Records from a collection

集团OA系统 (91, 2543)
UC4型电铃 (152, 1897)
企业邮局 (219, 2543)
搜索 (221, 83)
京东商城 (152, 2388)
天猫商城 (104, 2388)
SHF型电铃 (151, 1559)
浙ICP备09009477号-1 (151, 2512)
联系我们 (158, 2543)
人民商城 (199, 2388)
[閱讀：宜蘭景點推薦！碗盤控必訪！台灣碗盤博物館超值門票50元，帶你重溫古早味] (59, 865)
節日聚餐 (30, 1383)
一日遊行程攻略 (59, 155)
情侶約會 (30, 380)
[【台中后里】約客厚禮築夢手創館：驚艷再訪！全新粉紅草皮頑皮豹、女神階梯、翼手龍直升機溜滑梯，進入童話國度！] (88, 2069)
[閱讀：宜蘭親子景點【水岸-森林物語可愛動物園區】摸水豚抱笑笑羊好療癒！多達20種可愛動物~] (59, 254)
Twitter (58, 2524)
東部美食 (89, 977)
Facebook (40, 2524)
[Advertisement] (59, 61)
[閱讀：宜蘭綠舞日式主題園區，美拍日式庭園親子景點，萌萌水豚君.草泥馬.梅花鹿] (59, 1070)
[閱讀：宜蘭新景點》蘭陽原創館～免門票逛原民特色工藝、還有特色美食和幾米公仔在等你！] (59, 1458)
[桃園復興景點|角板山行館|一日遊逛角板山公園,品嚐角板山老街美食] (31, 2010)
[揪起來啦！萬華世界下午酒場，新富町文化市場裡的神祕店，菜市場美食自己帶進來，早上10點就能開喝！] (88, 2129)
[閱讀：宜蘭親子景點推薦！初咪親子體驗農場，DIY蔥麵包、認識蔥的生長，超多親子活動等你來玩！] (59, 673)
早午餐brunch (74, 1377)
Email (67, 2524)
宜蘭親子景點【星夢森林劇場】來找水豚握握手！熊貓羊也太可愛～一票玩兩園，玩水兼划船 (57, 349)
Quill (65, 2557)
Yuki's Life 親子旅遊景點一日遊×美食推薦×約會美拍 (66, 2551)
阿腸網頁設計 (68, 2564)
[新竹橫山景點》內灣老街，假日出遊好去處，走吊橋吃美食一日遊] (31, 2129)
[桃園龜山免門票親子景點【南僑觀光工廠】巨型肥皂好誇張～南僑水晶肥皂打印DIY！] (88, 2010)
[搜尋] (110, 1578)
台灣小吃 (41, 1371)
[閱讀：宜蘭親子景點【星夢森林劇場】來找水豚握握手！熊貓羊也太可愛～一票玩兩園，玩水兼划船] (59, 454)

> **What you will do**:
Please retype the data, matching it exactly.

> **Response to the exercise**:
集团OA系统 (91, 2543)
UC4型电铃 (152, 1897)
企业邮局 (219, 2543)
搜索 (221, 83)
京东商城 (152, 2388)
天猫商城 (104, 2388)
SHF型电铃 (151, 1559)
浙ICP备09009477号-1 (151, 2512)
联系我们 (158, 2543)
人民商城 (199, 2388)
[閱讀：宜蘭景點推薦！碗盤控必訪！台灣碗盤博物館超值門票50元，帶你重溫古早味] (59, 865)
節日聚餐 (30, 1383)
一日遊行程攻略 (59, 155)
情侶約會 (30, 380)
[【台中后里】約客厚禮築夢手創館：驚艷再訪！全新粉紅草皮頑皮豹、女神階梯、翼手龍直升機溜滑梯，進入童話國度！] (88, 2069)
[閱讀：宜蘭親子景點【水岸-森林物語可愛動物園區】摸水豚抱笑笑羊好療癒！多達20種可愛動物~] (59, 254)
Twitter (58, 2524)
東部美食 (89, 977)
Facebook (40, 2524)
[Advertisement] (59, 61)
[閱讀：宜蘭綠舞日式主題園區，美拍日式庭園親子景點，萌萌水豚君.草泥馬.梅花鹿] (59, 1070)
[閱讀：宜蘭新景點》蘭陽原創館～免門票逛原民特色工藝、還有特色美食和幾米公仔在等你！] (59, 1458)
[桃園復興景點|角板山行館|一日遊逛角板山公園,品嚐角板山老街美食] (31, 2010)
[揪起來啦！萬華世界下午酒場，新富町文化市場裡的神祕店，菜市場美食自己帶進來，早上10點就能開喝！] (88, 2129)
[閱讀：宜蘭親子景點推薦！初咪親子體驗農場，DIY蔥麵包、認識蔥的生長，超多親子活動等你來玩！] (59, 673)
早午餐brunch (74, 1377)
Email (67, 2524)
宜蘭親子景點【星夢森林劇場】來找水豚握握手！熊貓羊也太可愛～一票玩兩園，玩水兼划船 (57, 349)
Quill (65, 2557)
Yuki's Life 親子旅遊景點一日遊×美食推薦×約會美拍 (66, 2551)
阿腸網頁設計 (68, 2564)
[新竹橫山景點》內灣老街，假日出遊好去處，走吊橋吃美食一日遊] (31, 2129)
[桃園龜山免門票親子景點【南僑觀光工廠】巨型肥皂好誇張～南僑水晶肥皂打印DIY！] (88, 2010)
[搜尋] (110, 1578)
台灣小吃 (41, 1371)
[閱讀：宜蘭親子景點【星夢森林劇場】來找水豚握握手！熊貓羊也太可愛～一票玩兩園，玩水兼划船] (59, 454)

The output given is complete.